約40分後、女子高校生と警察からの聞き取りを終えた上原は、自席に戻り、今度は女子高校生の母親に電話を入れた。

「娘さんを一時保護させてもらいました。しばらく保護することになるので、洋服などを持ってきてもらえないでしょうか」

 しかし、母親からの返事は、

「車がないから、行けない」
「こちらから一度担当ワーカーが行きますから。用意をお願いします」

 と上原は電話を切った。

 親とのやりとりに、苦労することは少なくない。生活保護世帯だったり、養育困難家庭だったり、精神的な疾患があったり、保護者自身がしんどさを抱えているケースが大半だ。いらだちや不安、不満が刃となって児童相談所に向けられる。その対応が、ワーカーたちの忙しさに拍車をかける。

 翌日、女子高校生の洋服や身の回りのものを取りに、担当のワーカーが母親のもとに向かった。

 その数日後、今度は母親が児童相談所に電話をしてきた。

「いま○○駅にいる。娘の携帯を解約したいから、いますぐ携帯を持ってきてほしい」

 担当ワーカーの加藤優子が丁寧な口調で「うかがうことはできません。児童相談所に来てもらえば対応できます」と伝えた。納得しない母親に何度も同じ言葉を繰り返した。

 その横では、ワーカーの山田愛が受話器を握って、懸命に話しかけていた。相手は、一時保護中の保育園児の母親だ。

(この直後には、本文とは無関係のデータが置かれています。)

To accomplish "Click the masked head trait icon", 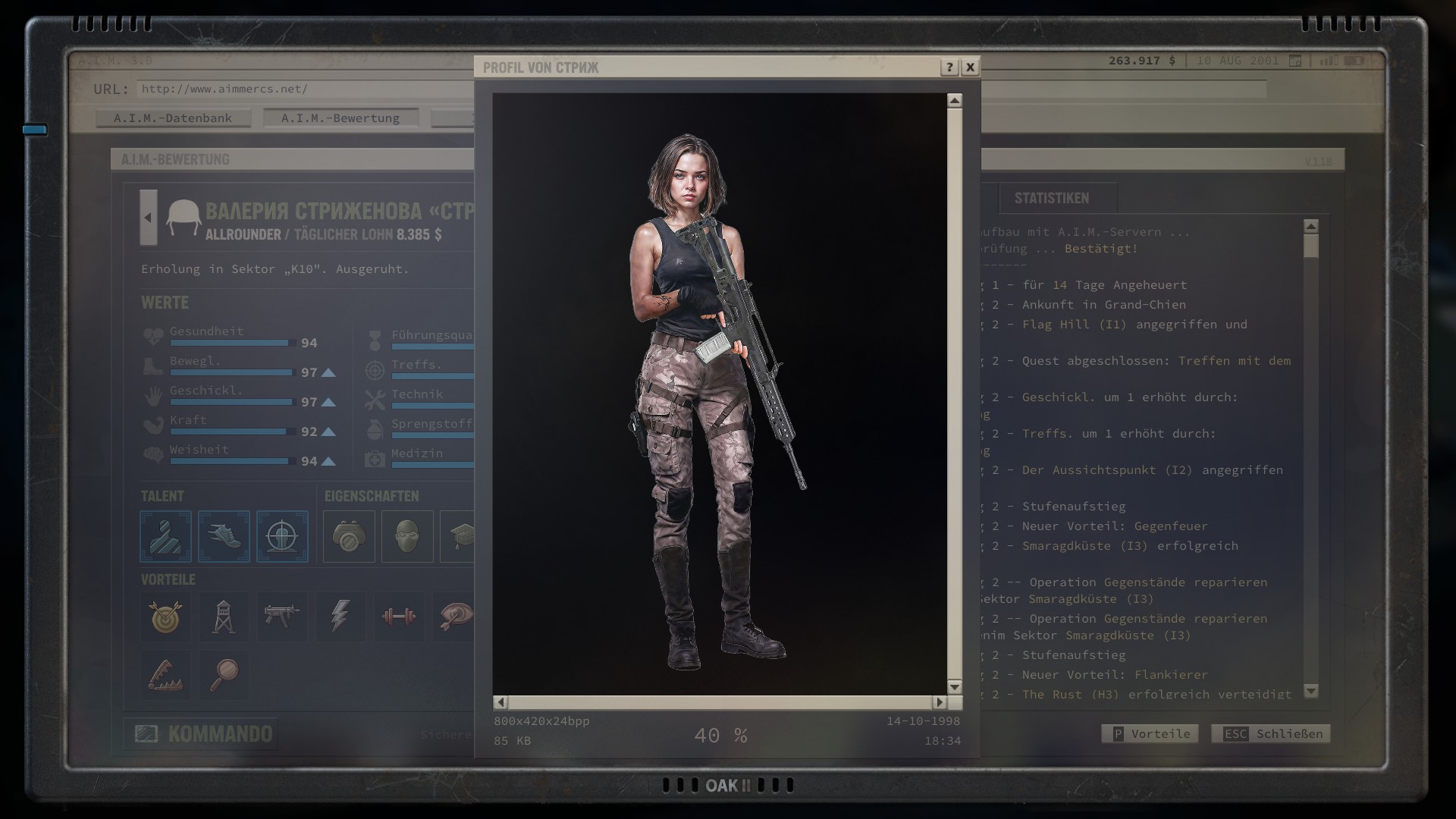I will [407, 536].
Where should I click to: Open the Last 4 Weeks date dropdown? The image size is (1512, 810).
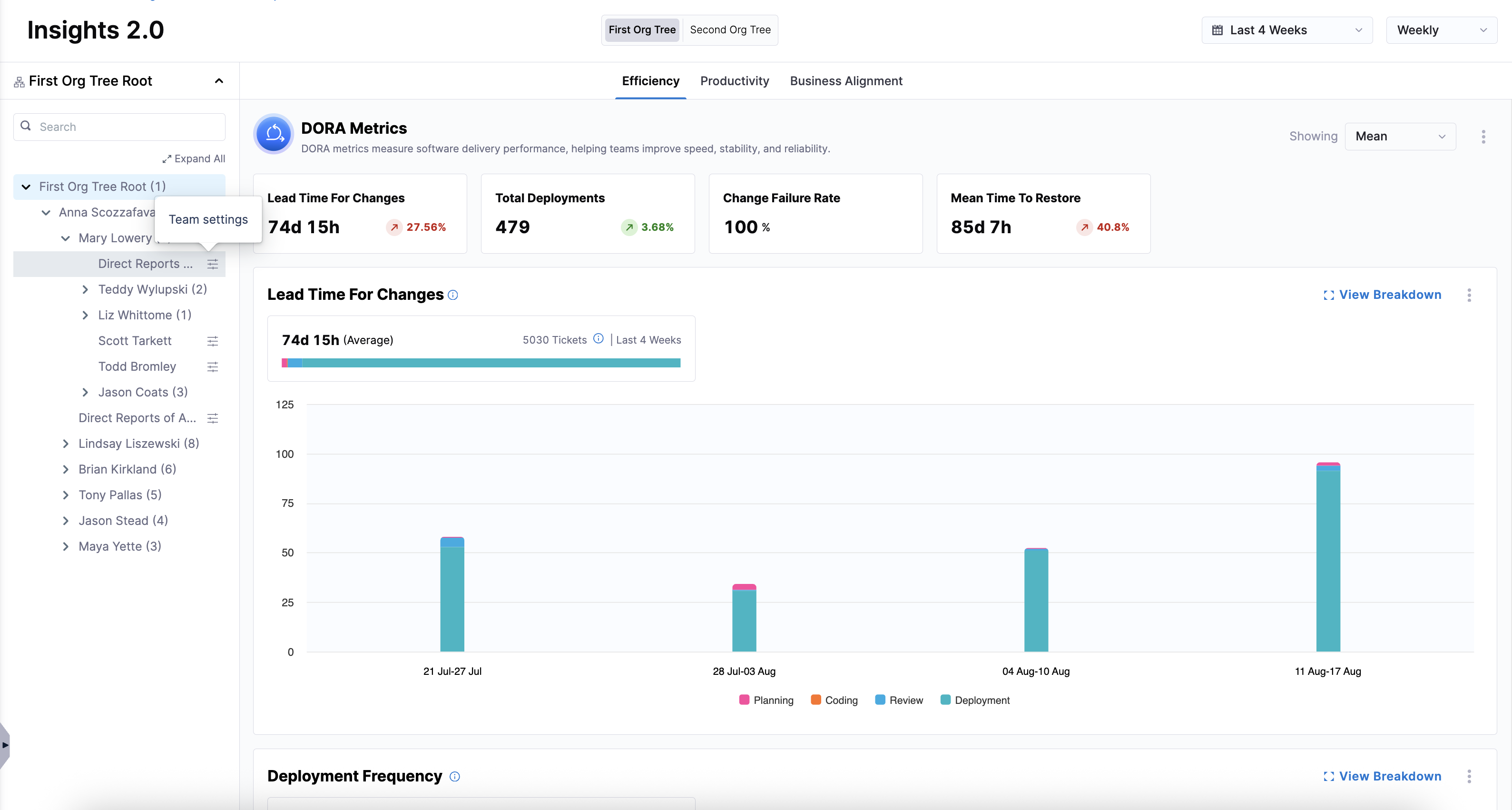[x=1286, y=30]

「お母さん、めぐちゃんの髪を切ってもいいですか。とても長くなっていますから」

 子どもを預かる一時保護所で髪の毛を切ることを承諾してもらうためだ。子どもの様子を丁寧に説明し、納得してもらった。

 電話の後で、山田はため息を漏らした。

「めぐちゃんは、母親に暴力を振るわれて一時保護したんですけどね」

 気むずかしい親たちにはワーカーたちは特に気を遣って対応している。散髪や予防接種など、子どもにかかわることは手間がかかっても事前にこまめに連絡する。勝手に何かをやったとなって親との関係がこじれてしまえば、親は児童相談所の言うことに反発するだけになってしまうからだ。

 そうなってしまえば結局、子どものためにはならない。すべては子どものため、ワーカーたちは親にも気を配り、対応を続けている。